LongVideoAgent Docs¶
LongVideoAgent is a multi-agent framework for reasoning over long videos. A master LLM iteratively coordinates a grounding agent and a vision agent to localize relevant clips, inspect visual evidence, and answer long-video QA questions with interpretable multi-step traces.
Project Page | Paper | Dataset: LongTVQA | Dataset: LongTVQA+
Overview¶
Recent long-video QA systems often rely on lossy summarization or limited tool use, which weakens temporal grounding and misses fine-grained cues. LongVideoAgent instead uses a bounded multi-agent reasoning loop:
- The MasterAgent plans the next step and decides when enough evidence has been collected.
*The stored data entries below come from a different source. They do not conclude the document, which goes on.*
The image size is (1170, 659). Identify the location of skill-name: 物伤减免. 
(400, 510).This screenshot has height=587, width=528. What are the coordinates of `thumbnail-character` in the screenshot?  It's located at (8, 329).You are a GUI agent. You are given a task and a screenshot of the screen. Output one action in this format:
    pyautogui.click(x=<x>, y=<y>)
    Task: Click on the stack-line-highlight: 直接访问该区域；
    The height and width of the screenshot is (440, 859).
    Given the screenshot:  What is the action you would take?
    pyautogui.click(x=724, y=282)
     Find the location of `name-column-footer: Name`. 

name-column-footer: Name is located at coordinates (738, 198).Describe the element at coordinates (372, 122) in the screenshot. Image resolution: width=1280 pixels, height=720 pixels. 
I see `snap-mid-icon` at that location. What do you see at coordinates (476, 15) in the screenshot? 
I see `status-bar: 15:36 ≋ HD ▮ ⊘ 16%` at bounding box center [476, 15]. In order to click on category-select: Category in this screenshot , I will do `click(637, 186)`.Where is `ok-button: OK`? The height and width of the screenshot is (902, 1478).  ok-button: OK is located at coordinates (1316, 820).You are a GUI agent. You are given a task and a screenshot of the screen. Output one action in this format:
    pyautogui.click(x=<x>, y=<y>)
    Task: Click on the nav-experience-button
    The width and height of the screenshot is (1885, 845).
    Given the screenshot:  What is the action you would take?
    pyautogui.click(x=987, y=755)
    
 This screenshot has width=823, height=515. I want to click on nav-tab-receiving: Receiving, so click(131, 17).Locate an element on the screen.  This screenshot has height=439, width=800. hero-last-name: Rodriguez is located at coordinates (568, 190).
- The GroundingAgent localizes question-relevant video clips from subtitles.
- The VisionAgent inspects sampled frames from the localized clips and returns targeted visual observations.
This repository documents the codebase for:
- Running quickstart GRPO training for the master agent.
- Building offline grounding caches and converting datasets into training-ready formats.
- Running unified local/API evaluation on LongTVQA and LongTVQA+.
Documentation Guide¶
- Start with Installation to set up the environment.
- Use Quickstart for the shortest end-to-end training path.
- See Evaluation for local and API-based evaluation scripts.
- Use the training pages for GRPO config details, offline grounding cache generation, and LoRA adapter merging.
Method Summary¶
LongVideoAgent operates in a bounded loop with up to K reasoning rounds. At each step, the master agent emits a structured action:
<request_grounding>to search for relevant clips.<visual_query>to inspect selected clips with the vision agent.<answer>to terminate and return the final option.
The master agent is optimized with reinforcement learning so that trajectories remain structurally valid, concise, and correct.